To be fair, interoperability between the distributions is getting better all the time. For instance, on my Debian Unstable system I can alien-ize an RPM package with reasonable certainty that it will work on my system. If upon execution the app complains about missing files, http://packages.debian.org will allow me to search to see what package contains them. And if after that the package *still* doesn’t work, there’s always the source; it’s less convenient, for sure, but any technically-minded user should be able to cope just fine. And a user who *can’t* cope probably won’t be installing packages from outside of his chosen distro’s official tree, anyway.

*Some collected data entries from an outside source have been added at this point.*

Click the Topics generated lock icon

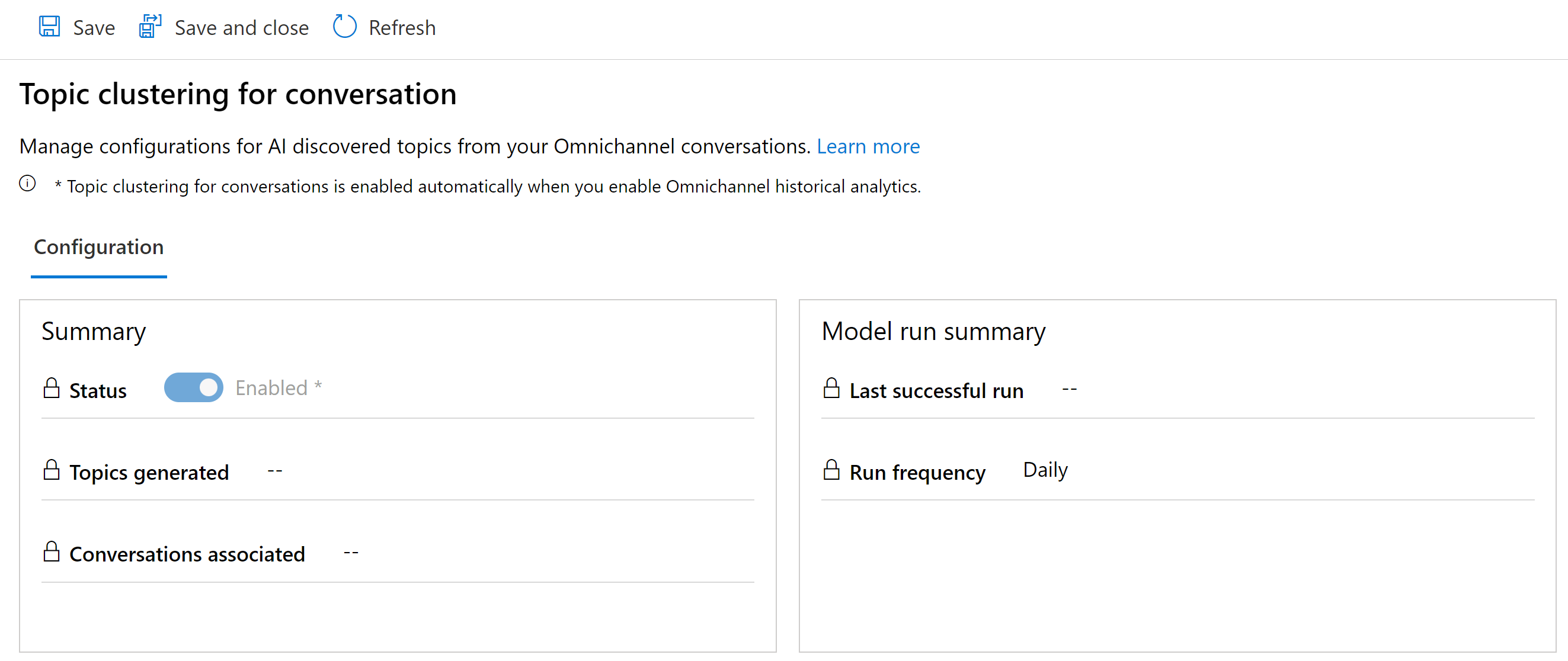(50, 470)
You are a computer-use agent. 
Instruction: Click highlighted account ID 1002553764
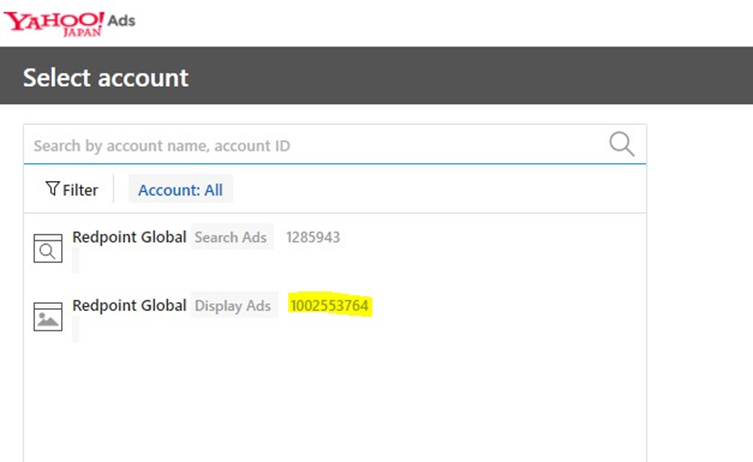click(x=330, y=305)
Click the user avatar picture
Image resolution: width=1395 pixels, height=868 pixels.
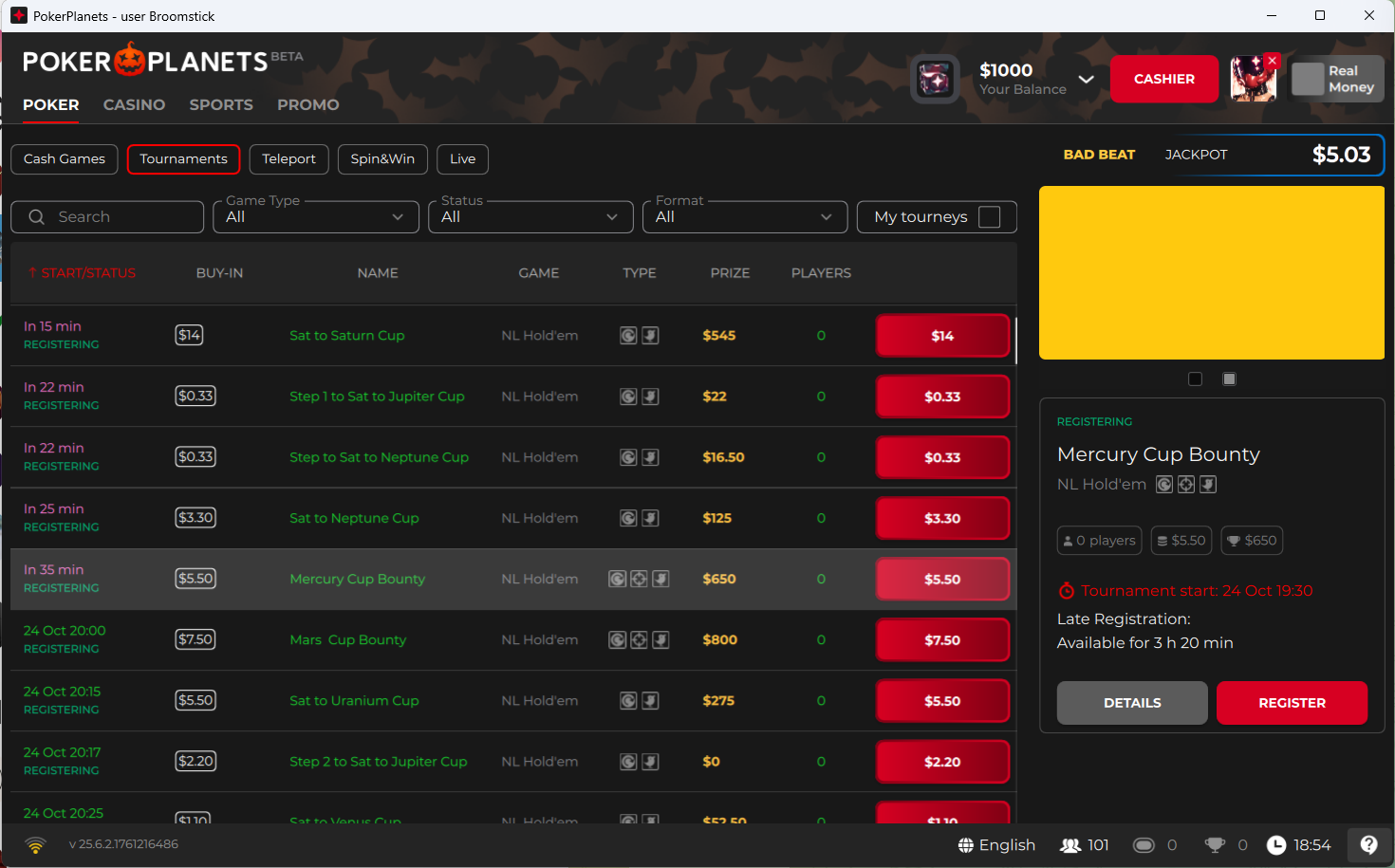point(1252,79)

But I honestly doubt there’ll ever be 100% interoperability, or anything like it. The LSB and similar *can’t* be too over-reaching, as distros won’t want to sacrifice that degree of control over their own direction. Whilst standarding on a filesystem layout is admirable, for example, standardising on library versions would be folly. For instance, whilst RedHat might eagerly embrace a new library upon release, Debian is likely to be more conservative in its adoption. About 2 years behind, actually, given its release cycle. ๐ [Only talking about the Stable branch here] Who gets to decide which approach is “right”, and then who gets to enforce that decision?
I forget this: The doc ever works. No bargain doc that only works in Debian or in redhat…. In *BSD the docs are the better…
BSDero
of personal preference. some people like the GNU/Linux way, some like the FreeBSD way. deal with it. don’t argue about it. everyone’s been over all these points many times.
“some people like the GNU/Linux way, some like the FreeBSD way.”
Geez, talk about stating the obvious…
“don’t argue about it. everyone’s been over all these points many times.”
That may be, but as long as the discussion doesn’t descend to the level of a flame-fest, I don’t see what the harm is. Discourse of this kind is fun (I think so, at least); no-one said that all the contributions have to be original. If you don’t like it, don’t take part.